Under President Barack Obama’s fiscal year 2012 budget, released in February, the total debt subject to the ceiling would be $20.8 trillion in 2016. The plan House Republicans approved April 15, written by Budget Committee ChairmanPaul Ryan, would need a debt ceiling of at least $19.5 trillion, according to data compiled by Bloomberg Government.

The Treasury Department projected that the government may reach the $14.3 trillion debt ceiling limit as soon as mid-May and run out of options for avoiding default by early July.

‘Message to Washington’

“It’s truly a shot across the bow and a message to Washington, which has been clowning around on this and playing politics when they should toss ideology aside and focus on achievement,” said David Ader, head of government bond strategy at CRT Capital Group LLC in Stamford, Connecticut. “The bond market is still trying to find out what to make of it. People don’t know what to do. If you sell Treasuries, what do you go in to?

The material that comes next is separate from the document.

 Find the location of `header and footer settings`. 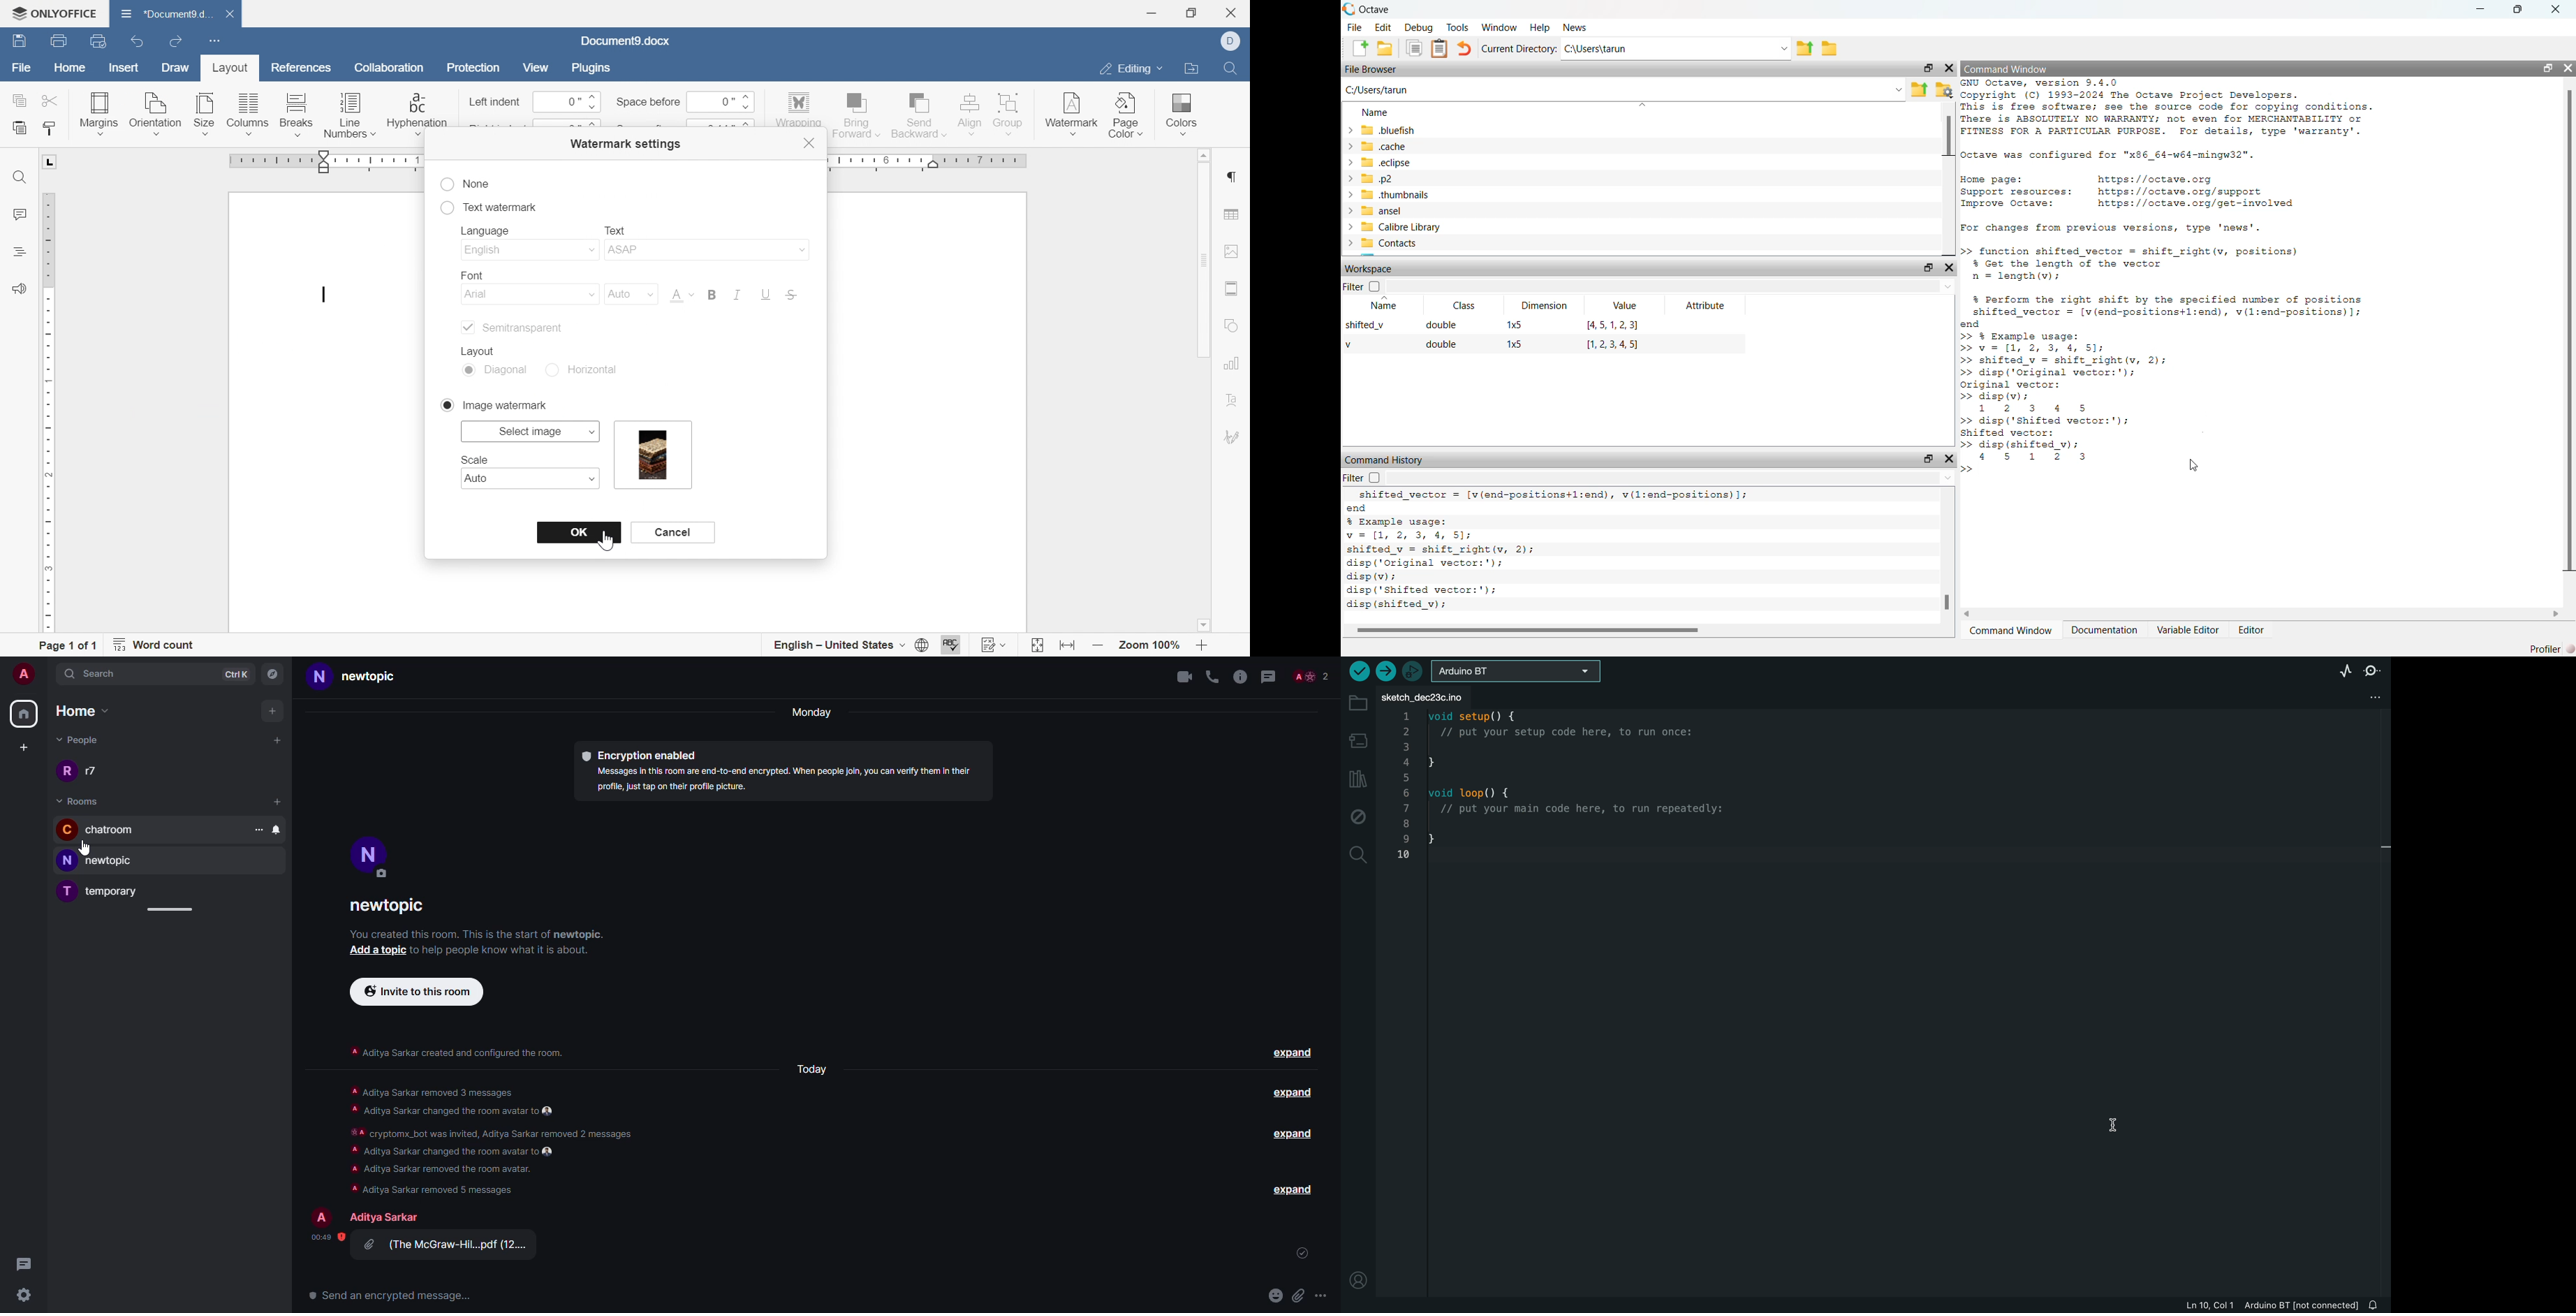

header and footer settings is located at coordinates (1229, 289).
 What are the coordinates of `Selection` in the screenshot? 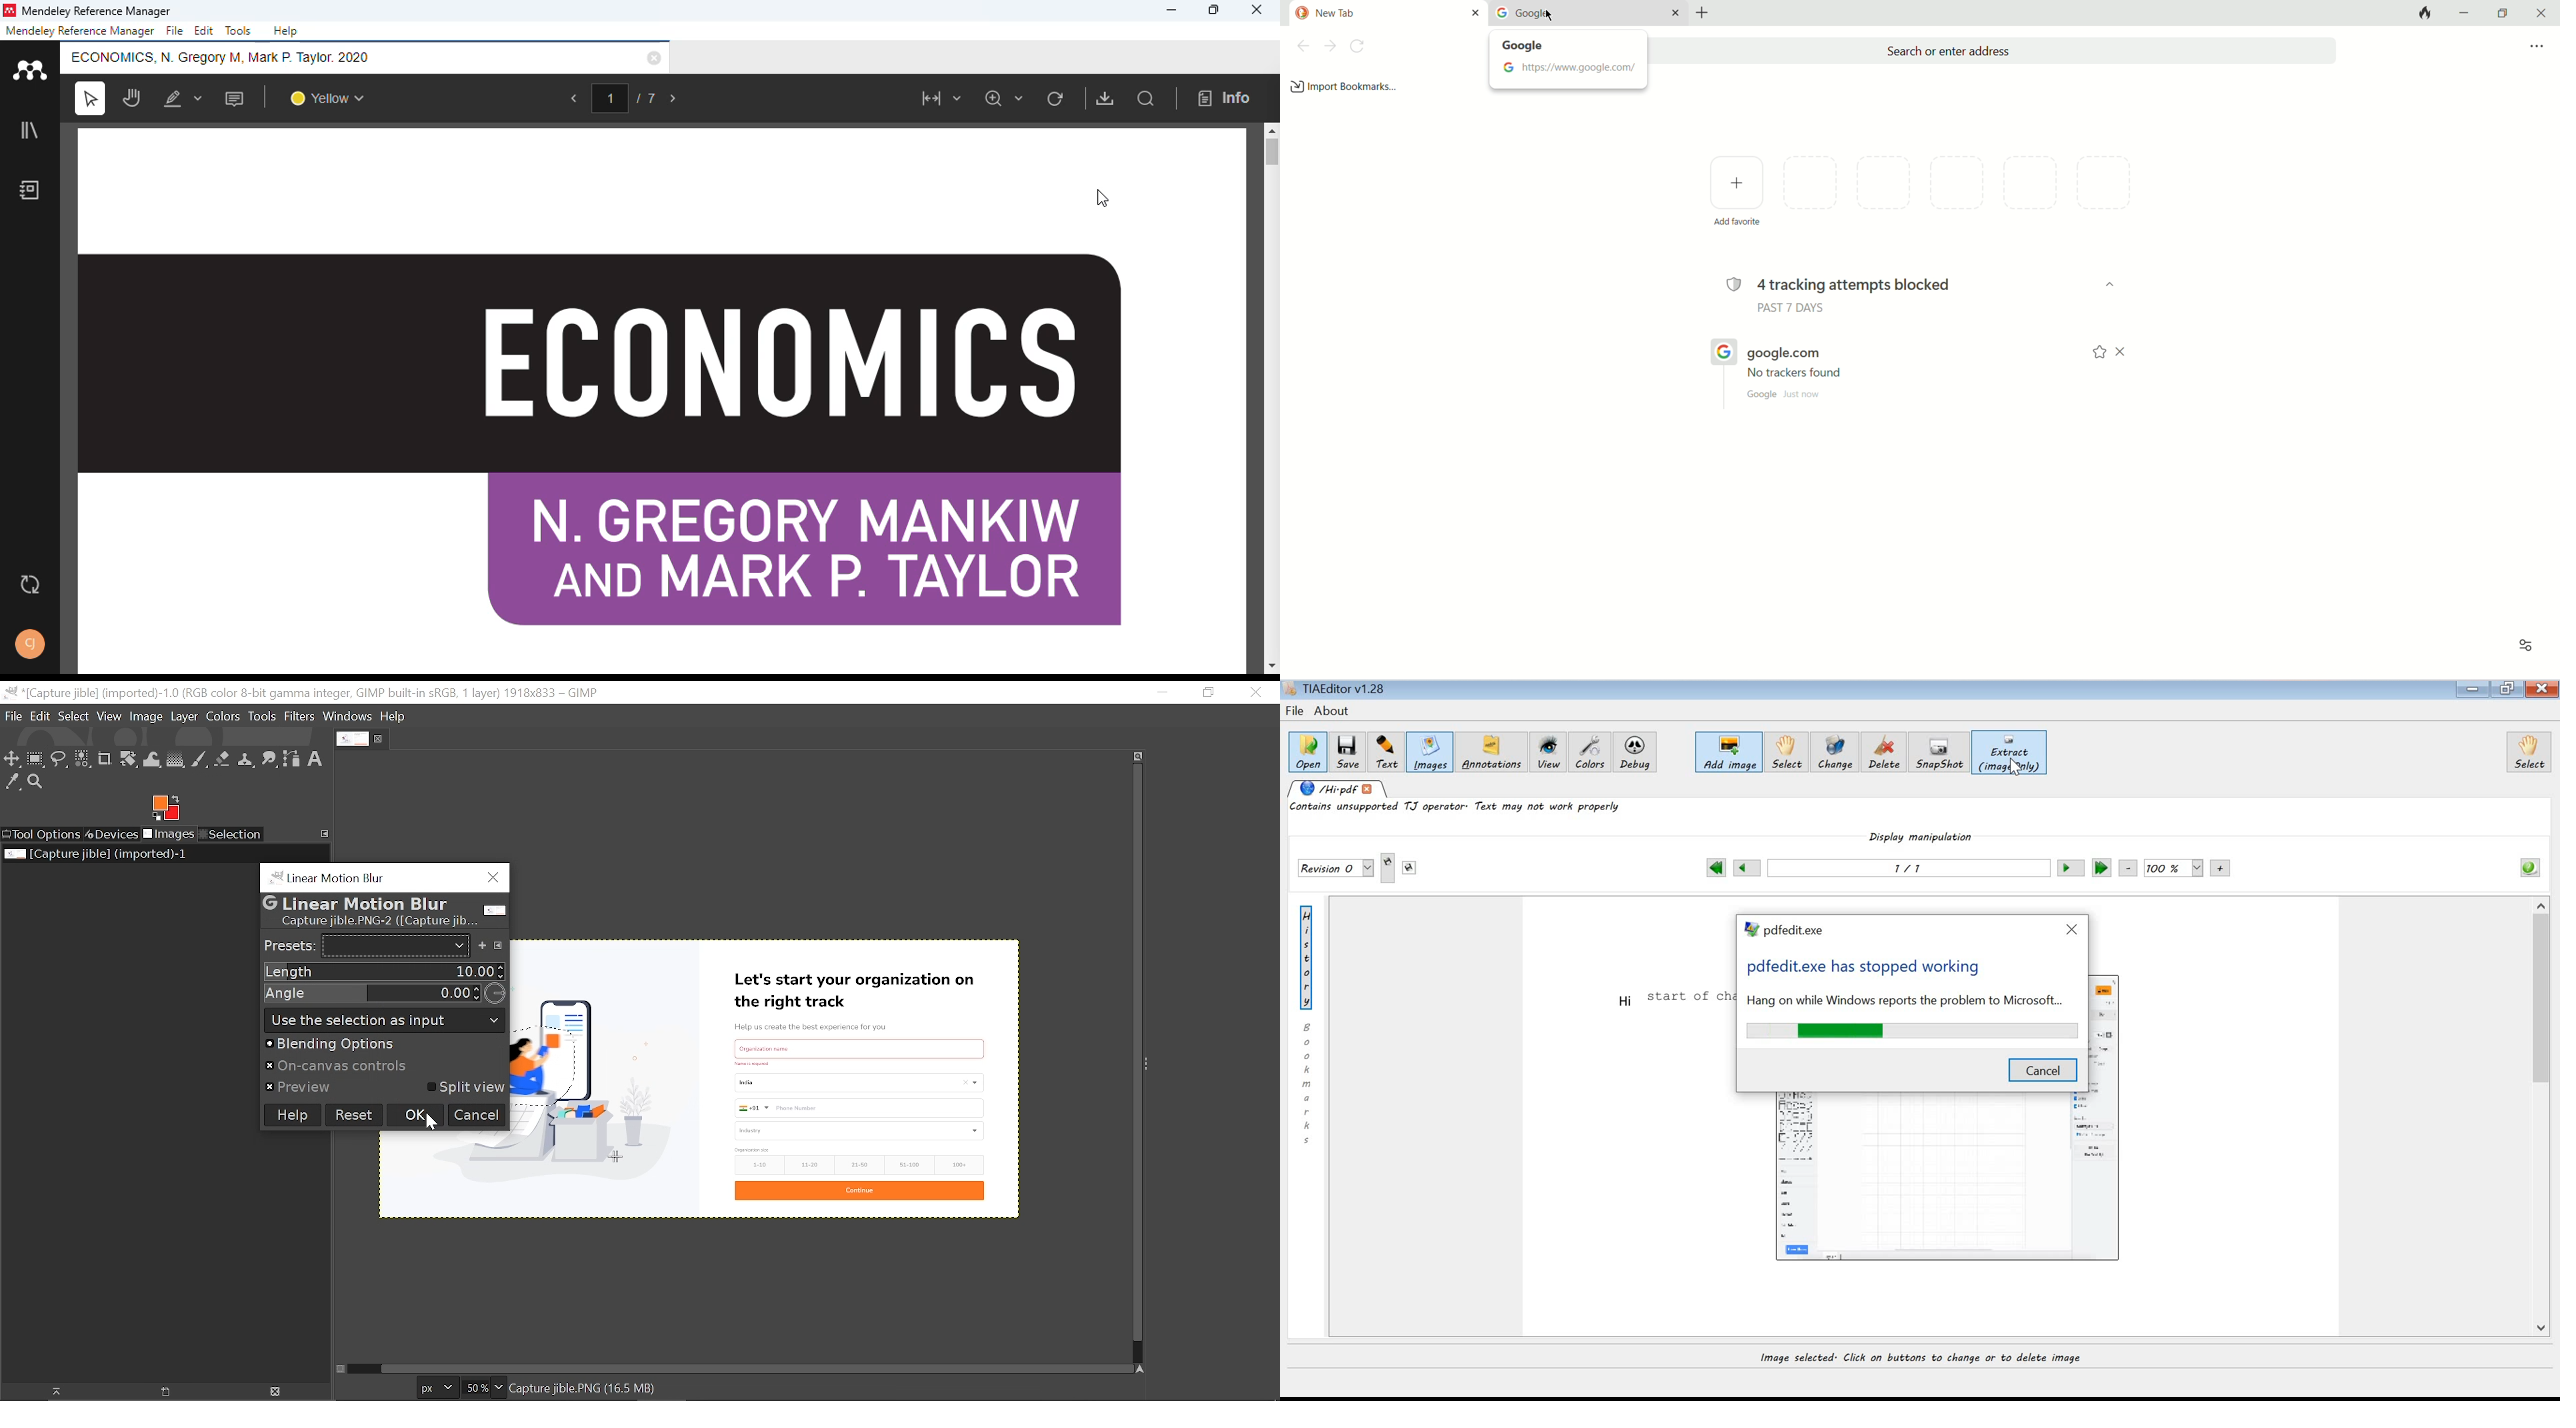 It's located at (230, 835).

No one knows.”

Treasury Assistant Secretary Mary Miller said today that S&P’s outlook on the U.S. credit rating “underestimates” U.S. leadership.

Moody's Senior Credit Officer Steven Hess.
“We believe S&P’s negative outlook underestimates the ability of America’s leaders to come together to address the difficult fiscal challenges facing the nation,” Miller said in a statement.
The benchmark 10-year note yielded as much as 3.45 percent in New York before trading little changed at 3.43 percent. The dollar dropped 0.7 percent to 82.58 yen and pared its gain versus the euro. The S&P 500 Index fell 1.6 percent.

Credit-Default Swaps

The cost to protect against losses on Treasuries in the credit-default swaps market jumped to the highest in 11 weeks.

Credit-default swaps on U.S. Treasuries climbed 7 basis points to 48.5 basis points as of 10:25 a.m. in New York, according to data provider CMA. That’s the highest level since reaching 49.4 basis points on Feb. 1 and means it would cost the equivalent of 48,500 euros a year to protect 10 million euros of debt against default for five years.

Last week, Moody’s Investors Service said Obama’s plan to cut $4 trillion in cumulative deficits within 12 years may be a “positive” for the nation’s credit quality and mark a reversal in the budget debate.
The U.S. is the only large AAA rated country that saw its debt rise during the crisis that until recently had no plan that would reverse the trend, Steven Hess, senior credit officer at Moody’s, said last week.
The negative outlook by S&P means that the firm views a one-in-three chance it will cut a borrower’s rating within a two-year horizon, David Beers, S&P’s global head of sovereign and international public finance ratings, said in a Bloomberg TV interview.

“This debate in the country really is just beginning and hard choices are going to have to be made,” Beers said. “We’re not saying that no agreement is possible. We’re just unsure as to the time frame and whether it’s going to be seen as credible not just by us but by the broader marketplace.”